Паша замолчал и за Белорусским мостом свернул направо.
— Тут нотариальная контора. Выпиши мне доверенность, и я пошлю от твоего имени.
— Ты серьезно?
— Абсолютно. На дороге валяется сотни две баксов. Может быть, пять. У тебя просто нет привычки подбирать, а я бизнесмен, я ночь спать не буду. И не из-за жадности, а… Ты понимаешь?
— Очень даже понимаю, — сказала Наталья, хотя сначала не поняла. А потом она подумала, что тоже не спала бы ночь, и не одну, если бы не помогла тогда его сыну Алешке.
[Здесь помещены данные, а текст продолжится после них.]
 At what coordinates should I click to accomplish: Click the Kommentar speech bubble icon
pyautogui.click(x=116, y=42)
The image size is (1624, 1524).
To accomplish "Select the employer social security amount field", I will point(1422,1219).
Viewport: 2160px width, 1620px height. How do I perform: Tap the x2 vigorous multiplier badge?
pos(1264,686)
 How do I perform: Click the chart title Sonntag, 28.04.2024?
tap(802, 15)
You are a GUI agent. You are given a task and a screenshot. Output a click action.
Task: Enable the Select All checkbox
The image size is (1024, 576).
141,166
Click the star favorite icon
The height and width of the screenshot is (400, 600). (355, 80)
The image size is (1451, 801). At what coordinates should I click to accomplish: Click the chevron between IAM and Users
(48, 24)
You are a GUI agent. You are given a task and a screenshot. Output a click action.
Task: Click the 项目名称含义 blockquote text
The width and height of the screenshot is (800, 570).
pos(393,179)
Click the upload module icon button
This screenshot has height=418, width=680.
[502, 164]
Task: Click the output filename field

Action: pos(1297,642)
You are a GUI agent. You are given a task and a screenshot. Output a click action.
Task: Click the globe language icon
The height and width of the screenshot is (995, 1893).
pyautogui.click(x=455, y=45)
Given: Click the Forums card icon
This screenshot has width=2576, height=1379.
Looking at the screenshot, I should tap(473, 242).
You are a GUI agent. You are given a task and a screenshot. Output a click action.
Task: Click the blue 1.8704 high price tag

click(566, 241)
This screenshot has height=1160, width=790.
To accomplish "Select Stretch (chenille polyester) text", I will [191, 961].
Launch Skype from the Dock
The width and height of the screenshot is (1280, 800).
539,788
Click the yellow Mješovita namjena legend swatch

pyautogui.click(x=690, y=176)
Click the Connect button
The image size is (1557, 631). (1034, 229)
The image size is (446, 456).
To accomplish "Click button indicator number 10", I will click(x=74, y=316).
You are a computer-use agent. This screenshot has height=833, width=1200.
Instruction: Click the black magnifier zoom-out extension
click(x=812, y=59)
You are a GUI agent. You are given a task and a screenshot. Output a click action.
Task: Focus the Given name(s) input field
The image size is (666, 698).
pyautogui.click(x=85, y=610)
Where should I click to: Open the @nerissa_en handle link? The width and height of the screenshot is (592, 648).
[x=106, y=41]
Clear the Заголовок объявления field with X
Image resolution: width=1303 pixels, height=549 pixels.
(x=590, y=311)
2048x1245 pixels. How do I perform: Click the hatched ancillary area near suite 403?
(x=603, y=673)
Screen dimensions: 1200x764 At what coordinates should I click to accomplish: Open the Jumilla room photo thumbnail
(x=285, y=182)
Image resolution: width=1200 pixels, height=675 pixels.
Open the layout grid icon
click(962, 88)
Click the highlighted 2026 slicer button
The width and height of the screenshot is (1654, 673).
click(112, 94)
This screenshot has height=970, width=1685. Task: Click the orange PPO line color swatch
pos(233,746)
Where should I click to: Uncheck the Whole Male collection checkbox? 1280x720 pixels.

Конечно, она играла по высшей ставке: помочь умирающему — это не долларов подзаработать (а жаль, кстати, одно другому не помешало бы), но было тут и что-то общее. Профессионал мучается, если проходит мимо своего дела. Разыскал же ее пузатый журналист из «Влада», хотя мог бы не разыскивать. Но он мучился и разыскал. Фотограф мучается, если видит хороший кадр, а камеры под рукой нет. А дворник, если видит хорошую лужу…
Наталья развеселилась и так, смешком, написала удивившую старика нотариуса доверенность. Старик не мог взять в толк, что им нужно, и они толком не знали, что им нужно. Паша продиктовал какие-то слова, она записала, старик шлепнул печать — и все. В конторе, кроме них, никого не было. Управились в пять минут, а еще через пять Наталья об этом забыла.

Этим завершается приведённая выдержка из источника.